◆ PAGE EXCERPT:
============
Thus, by moving (i.e., modulating) the actuator pin 44 in the
center of either FIG. 3A or FIG. 3B back and forth (i.e., the
center pin 44 is located in between the two other pins 44 that
flank the center pin 44 on either side), a speaker cone 52 is
dynamically formed at any desired instant in time within the
membrane material 24 at the location of this center pin 44. Sound
can then be reproduced by such a moving cone (i.e., transducer) 52
at the dynamic location on the AAS panel 20.
Also, while a center actuator "driver" pin 44 is being actuated
while dynamically forming an RSE, the other two actuator pins 44
flanking the center "driver" actuator pin 44 may be held in place
by a biasing voltage. That way the two outer flanking actuator pins
44 help to "frame" or "fix" the outer rim of the cone of the
dynamically formed radiating speaker element. Further, in various
embodiments of the present invention, if two outer or flanking
"fixing" actuator pins 44 are utilized with a center "driver"
actuator pin 44, then a cone with an approximate rectangular shape
may be formed in the membrane material 24 on the AAS panel 20. The
rectangular shaped cone may have different characteristics (e.g.,
produces relatively more directional sound). Typically, the greater
number of outer or "fixing" actuator pins 44 used to dynamically
form the radiating speaker element, then the relatively more "open"
the cone may be. Thus, a relatively wider sound dispersal may be
achieved.
Relatively larger cones 52 may be dynamically formed for
reproducing lower frequencies (e.g., a subwoofer), while relatively
smaller cones 52 may be dynamically formed for reproducing higher
frequencies. The lines 56 with the arrowheads in FIGS. 3A and 3B
indicate the direction of the sound as radiates out from the
dynamically formed speaker cones 52. FIG. 3A illustrates the sound
coming out of the cone 52 in essentially a horizontal direction
(i.e., essentially perpendicular to the plane of the membrane
material 24). This is accomplished by not only moving the center
actuator pin 44 as described, but also by keeping the two pins 44
that flank the center pin stationary (e.g., by an applied biasing
voltage), thereby keeping the membrane material 24 stationary at
the locations of the outer two flanking pins.
In the embodiment of the RSE 32, 36, 40 of FIG. 3B, all three of
the pins 44, or at least two of the pins 44, are caused to move as
described hereinabove (i.e., by electrically actuating their
corresponding wire coils 48). The pins 44 may be caused to move at
differing linear amounts. In the embodiment shown in FIG. 3B, the
upper pin 44 moves inward to a relatively greater extent than the
lower pin 44. This causes the sound coming out of the cone 52 to be
angled or skewed upward, as indicated by the line 56 with the
arrowhead in FIG. 3B.
In alternatives, the sound coming out of any one of the cones 52
may be aimed in any conical position from the front of the membrane
24. The conical position may be typically limited in practice by
the available amount of linear travel of the pins 44 associated
with the cone 52. Thus, by selectively actuating one or more of the
pins 44 associated with a dynamically formed RSE at varying amounts
of linear travel, the spatial direction of the sound emanating from
the RSE can be made to vary relatively precisely. That way a user
of the AAS 10 of embodiments of the present invention may
specifically direct the desired locations of the sound within the
room or other spatial area in which the AAS 10 is located.
============
◆ DATASET EXCERPTS:
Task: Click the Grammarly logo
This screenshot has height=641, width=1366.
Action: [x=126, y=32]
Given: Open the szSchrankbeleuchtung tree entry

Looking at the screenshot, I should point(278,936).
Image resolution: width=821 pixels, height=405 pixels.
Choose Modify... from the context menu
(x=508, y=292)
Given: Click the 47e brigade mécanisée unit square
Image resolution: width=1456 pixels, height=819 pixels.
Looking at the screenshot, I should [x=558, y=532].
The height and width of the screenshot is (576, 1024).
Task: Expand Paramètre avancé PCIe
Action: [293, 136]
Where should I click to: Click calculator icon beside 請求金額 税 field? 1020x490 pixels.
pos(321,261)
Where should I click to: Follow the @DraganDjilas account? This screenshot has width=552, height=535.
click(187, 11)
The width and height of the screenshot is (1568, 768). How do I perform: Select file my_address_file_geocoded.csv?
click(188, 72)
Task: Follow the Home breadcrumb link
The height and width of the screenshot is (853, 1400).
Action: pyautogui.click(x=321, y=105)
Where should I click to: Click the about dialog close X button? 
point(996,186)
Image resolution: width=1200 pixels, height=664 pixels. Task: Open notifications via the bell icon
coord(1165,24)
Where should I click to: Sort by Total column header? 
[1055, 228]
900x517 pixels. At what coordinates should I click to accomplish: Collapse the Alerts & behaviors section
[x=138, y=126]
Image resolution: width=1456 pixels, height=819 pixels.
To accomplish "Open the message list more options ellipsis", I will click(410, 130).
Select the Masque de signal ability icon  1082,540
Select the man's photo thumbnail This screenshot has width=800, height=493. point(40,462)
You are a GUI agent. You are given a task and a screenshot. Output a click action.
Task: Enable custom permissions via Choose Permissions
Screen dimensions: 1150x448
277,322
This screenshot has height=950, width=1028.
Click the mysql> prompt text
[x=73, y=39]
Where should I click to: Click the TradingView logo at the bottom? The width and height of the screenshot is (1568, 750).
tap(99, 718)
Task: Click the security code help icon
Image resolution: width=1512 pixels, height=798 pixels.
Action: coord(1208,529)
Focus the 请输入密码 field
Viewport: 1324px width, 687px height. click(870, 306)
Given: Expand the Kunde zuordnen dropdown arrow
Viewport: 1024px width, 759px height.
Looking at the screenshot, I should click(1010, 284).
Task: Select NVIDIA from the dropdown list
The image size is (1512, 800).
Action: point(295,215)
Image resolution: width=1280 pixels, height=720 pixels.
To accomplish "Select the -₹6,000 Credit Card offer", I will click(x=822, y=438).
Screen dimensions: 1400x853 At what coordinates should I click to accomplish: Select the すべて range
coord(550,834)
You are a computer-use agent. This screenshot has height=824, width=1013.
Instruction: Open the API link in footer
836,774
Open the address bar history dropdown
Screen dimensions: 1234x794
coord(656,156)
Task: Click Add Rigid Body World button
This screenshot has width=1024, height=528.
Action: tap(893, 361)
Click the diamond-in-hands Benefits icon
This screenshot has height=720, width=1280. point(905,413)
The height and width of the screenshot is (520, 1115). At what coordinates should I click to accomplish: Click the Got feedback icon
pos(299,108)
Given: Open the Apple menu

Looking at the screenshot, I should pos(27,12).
============
◆ STATED EXERCISE 1: In the speaker-cone excerpt, what may hold the two flanking actuator pins in place while the center "driver" pin is actuated?
◆ STATED EXERCISE 2: Rewrite the stretch of the speaker-cone excerpt from "In alternatives, the" through "10 is located.", substituting "axial travel" for "linear travel".

◆ CORRECT RESPONSE 1: A biasing voltage.

◆ CORRECT RESPONSE 2:
In alternatives, the sound coming out of any one of the cones 52
may be aimed in any conical position from the front of the membrane
24. The conical position may be typically limited in practice by
the available amount of axial travel of the pins 44 associated
with the cone 52. Thus, by selectively actuating one or more of the
pins 44 associated with a dynamically formed RSE at varying amounts
of axial travel, the spatial direction of the sound emanating from
the RSE can be made to vary relatively precisely. That way a user
of the AAS 10 of embodiments of the present invention may
specifically direct the desired locations of the sound within the
room or other spatial area in which the AAS 10 is located.